The inkjet printer has no place in a home.
Yet most people who buy a printer for their home buy an inkjet. They find the low cost, small footprint, and relatively stylish design of the inkjet printer appealing, so they buy it instead of a bulkier and more expensive laser printer.
But the inkjet printer isn’t meant for a home where it’s used sporadically and usually only for text documents. Ink dries out. The jets clog. You find yourself replacing cartridges as often as you’re adding paper. You end up miserable and anxious and unsure of when you’ll actually be able to print. That’s because the inkjet printer is designed to sell ink first and print things second.
Inkjet printers are like the batteries in a phone. When you’re using your phone daily, its battery feels like a dependable, if finite, resource. You know when you need to charge it, and you might even know for how long. But if you only used your phone once or twice a day, you wouldn’t be as aware of the battery life. You might find yourself charging it less often.
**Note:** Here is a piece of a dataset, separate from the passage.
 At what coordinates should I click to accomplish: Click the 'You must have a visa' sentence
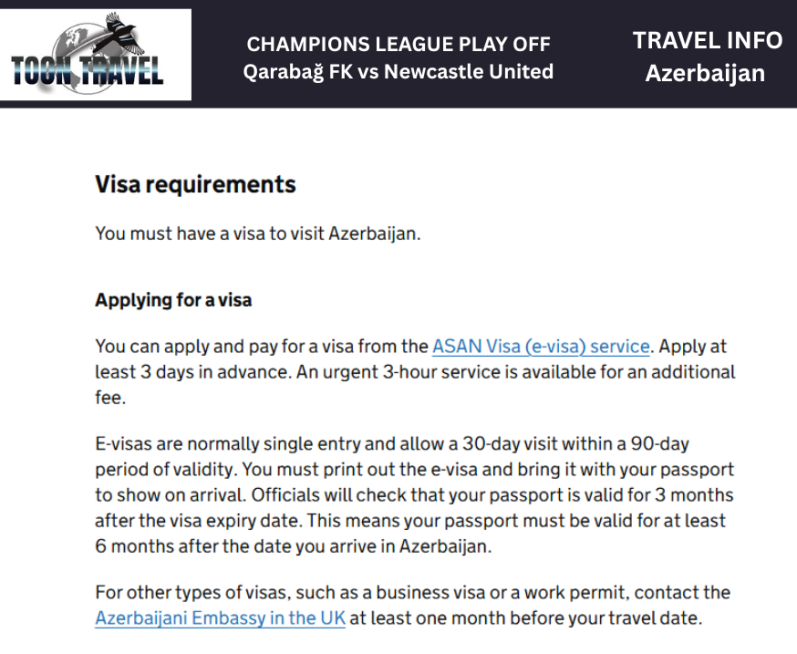coord(258,233)
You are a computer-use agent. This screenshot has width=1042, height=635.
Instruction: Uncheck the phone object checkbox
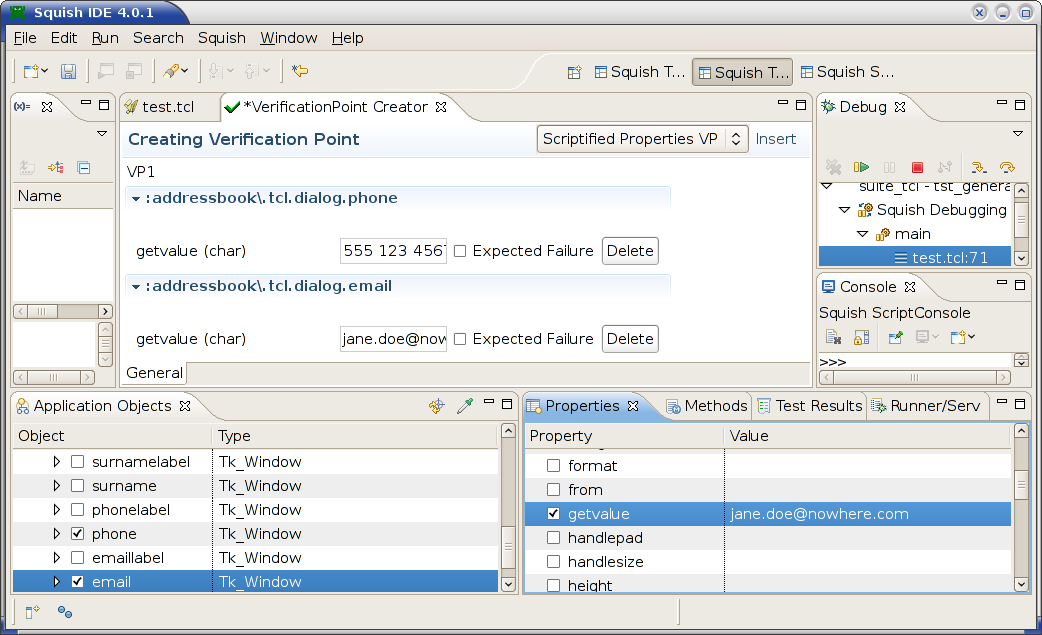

Then one day you go to text a friend and find your phone shutting down. This is how I feel when I try to print after not using my inkjet for months. Both inkjet printers and phones are designed with the understanding that you’re using them daily.
Inkjet printers operate on the razor and blades business model. Starting in the 1920s, disposable razor blades were sold at a premium while the handles to hold them were sold cheaply. This gave the razor blade makers a continuous stream of revenue. Video games are also often designed this way now — with “microtransactions” providing a continuous stream of revenue after the initial low cost of the game itself. Arguably Apple’s App Store and the iPhone use this model, too.
The Tango X is still an inkjet printer and like every other one it’s a ticking time bomb waiting to fail me at the most crucial hour.
But no one has perfected it to the obnoxious degree inkjet printer makers have. “These are infectious grifts,” EFF’s Cory Doctorow said in a blog post last year. They charge exorbitant prices for DRM-laden…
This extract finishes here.